Posed photograph of members dining in large hall.
Wellington Rotary Club, 1921 (ATL, PAColl-D-0540)

A local Rotary club was established at a luncheon in Wellington’s YMCA, with Alexander Roberts elected as the first president. An Auckland branch was formed six days later, with former Liberal Cabinet minister George Fowlds as president.

Fowlds had provided the impetus for Rotary’s introduction in New Zealand. The Rotary movement (so named because early meetings were held in the offices of members in rotation) was founded in Chicago in 1905. Fowlds attended Rotary meetings during a postwar visit to North America. At his suggestion, Canadian representatives of the International Association of Rotary Clubs toured Australia and New Zealand in 1921, initially setting up clubs in Melbourne and Sydney. By this time there were 800 clubs with 80,000 members in the United States, United Kingdom and Canada.

Initially, each club could have only one member from each line of business or profession, ensuring that none became dominant. Advocates described Rotary as ‘a form of business and professional freemasonry, which has for its aims the welfare of the whole town or community, rather than that of the individual.’ Another goal was the promotion of better relations between the United States and the British Empire. New branches had to be authorised by the international association, and prospective members were invited to join by a local ‘secret committee’.

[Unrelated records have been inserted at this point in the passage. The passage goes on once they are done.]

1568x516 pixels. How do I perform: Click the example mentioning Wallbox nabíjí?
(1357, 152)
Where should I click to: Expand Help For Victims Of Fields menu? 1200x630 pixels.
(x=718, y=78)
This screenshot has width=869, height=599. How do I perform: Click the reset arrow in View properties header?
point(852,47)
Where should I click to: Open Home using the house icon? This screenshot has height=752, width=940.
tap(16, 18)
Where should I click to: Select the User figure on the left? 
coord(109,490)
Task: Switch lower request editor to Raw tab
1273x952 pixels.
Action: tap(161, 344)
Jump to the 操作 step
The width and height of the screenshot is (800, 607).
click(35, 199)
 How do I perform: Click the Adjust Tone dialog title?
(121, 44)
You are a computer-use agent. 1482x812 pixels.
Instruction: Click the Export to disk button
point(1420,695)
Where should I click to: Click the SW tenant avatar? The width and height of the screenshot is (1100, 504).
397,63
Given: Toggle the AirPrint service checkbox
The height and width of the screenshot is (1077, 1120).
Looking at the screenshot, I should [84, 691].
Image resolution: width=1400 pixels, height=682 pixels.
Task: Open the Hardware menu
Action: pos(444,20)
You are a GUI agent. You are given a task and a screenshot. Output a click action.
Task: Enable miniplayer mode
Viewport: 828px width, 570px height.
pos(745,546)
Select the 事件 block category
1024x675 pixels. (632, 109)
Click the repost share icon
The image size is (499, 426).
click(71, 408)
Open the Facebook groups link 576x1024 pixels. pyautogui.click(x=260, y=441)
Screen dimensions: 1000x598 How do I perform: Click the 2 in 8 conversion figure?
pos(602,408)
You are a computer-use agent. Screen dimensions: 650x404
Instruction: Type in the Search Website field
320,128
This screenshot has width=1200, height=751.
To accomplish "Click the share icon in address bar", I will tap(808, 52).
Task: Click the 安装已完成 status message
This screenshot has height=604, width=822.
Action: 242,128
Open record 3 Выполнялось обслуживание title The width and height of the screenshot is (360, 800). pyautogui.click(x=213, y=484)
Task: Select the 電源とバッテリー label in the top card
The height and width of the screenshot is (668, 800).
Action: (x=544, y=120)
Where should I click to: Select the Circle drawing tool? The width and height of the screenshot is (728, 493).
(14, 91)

Early addresses to the weekly meetings of the New Zealand clubs covered such topics as the importance of science, reform of the school curriculum, the need to spruce up Wellington’s many ‘dirty and dilapidated houses’, and ‘the national influence of hydro-electric power’. The ‘social side of Rotary’ was not overlooked.

By 1930 there were more than a thousand members of New Zealand’s 23 Rotary clubs.